◆ **Source text**:
A baby with leukemia was recently treated using gene editing, but will this pioneering technique become the mainstay for the treatment of genetic diseases?
Layla Richards, now over a year old, was diagnosed with Acute Lymphoblastic Lymphoma (ALL). After her chemotherapy and bone marrow transplant failed, Layla’s parents had two choices: palliative care or a risky, never-been-tried-before technique- they opted for the latter.
The cutting-edge procedure, previously only tested on mice, involved taking donor T-cells- an immune cell that fights disease- and genetically modifying its DNA in two ways. The first gene edit ensured that the T-cells would only target and destroy leukemia cells, leaving all other cells unharmed. The second gene edit made the T-cells ‘invisible’ to Layla’s immune system, which would otherwise have attacked the donated ‘non-self’ cells. These modified ‘UCART19’ cells were then injected into Layla and- after another bone marrow transplant- she is now healthy and leukemia-free. Doctors are, however, waiting at least a year to declare her ‘cured’.

◆ **Work to be completed**:
Copy out the entire passage above on the gene-editing treatment of a baby with leukemia, word for word.

◆ **Exercise data**:
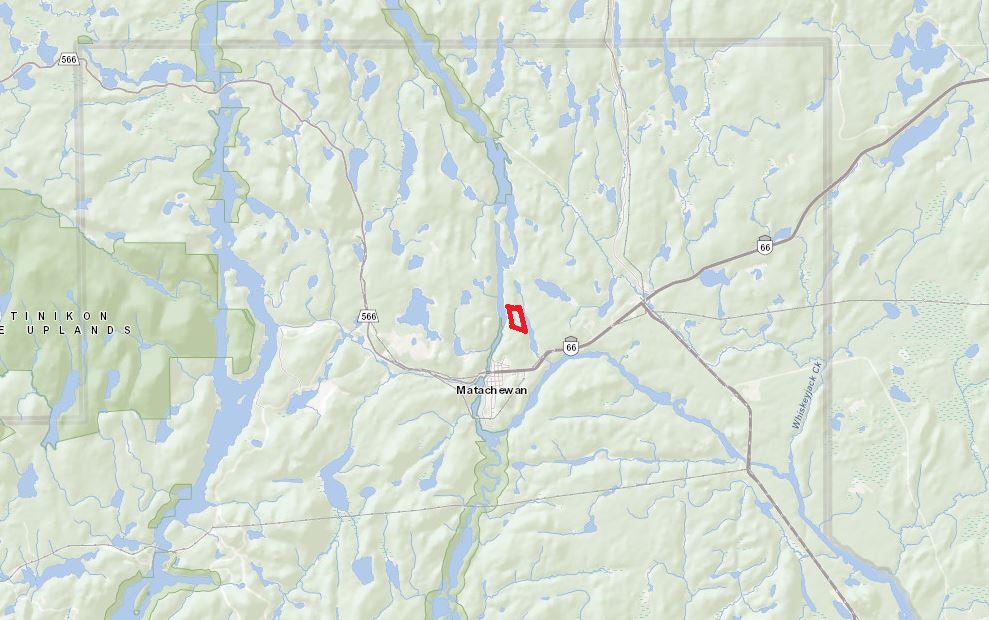Click the small lake just east of the red polygon
This screenshot has width=989, height=620.
[551, 290]
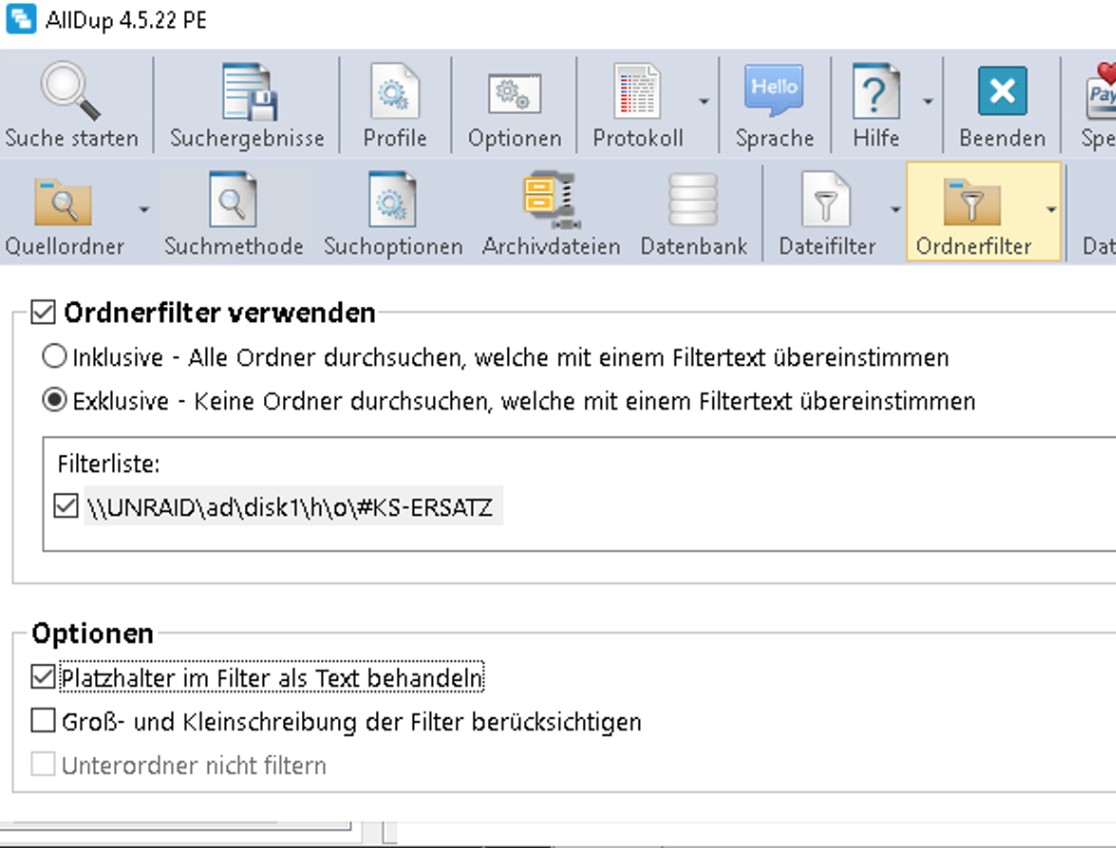Screen dimensions: 1116x848
Task: Select the Suchmethode icon
Action: [x=233, y=201]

◆ **Reply**:
A baby with leukemia was recently treated using gene editing, but will this pioneering technique become the mainstay for the treatment of genetic diseases?
Layla Richards, now over a year old, was diagnosed with Acute Lymphoblastic Lymphoma (ALL). After her chemotherapy and bone marrow transplant failed, Layla’s parents had two choices: palliative care or a risky, never-been-tried-before technique- they opted for the latter.
The cutting-edge procedure, previously only tested on mice, involved taking donor T-cells- an immune cell that fights disease- and genetically modifying its DNA in two ways. The first gene edit ensured that the T-cells would only target and destroy leukemia cells, leaving all other cells unharmed. The second gene edit made the T-cells ‘invisible’ to Layla’s immune system, which would otherwise have attacked the donated ‘non-self’ cells. These modified ‘UCART19’ cells were then injected into Layla and- after another bone marrow transplant- she is now healthy and leukemia-free. Doctors are, however, waiting at least a year to declare her ‘cured’.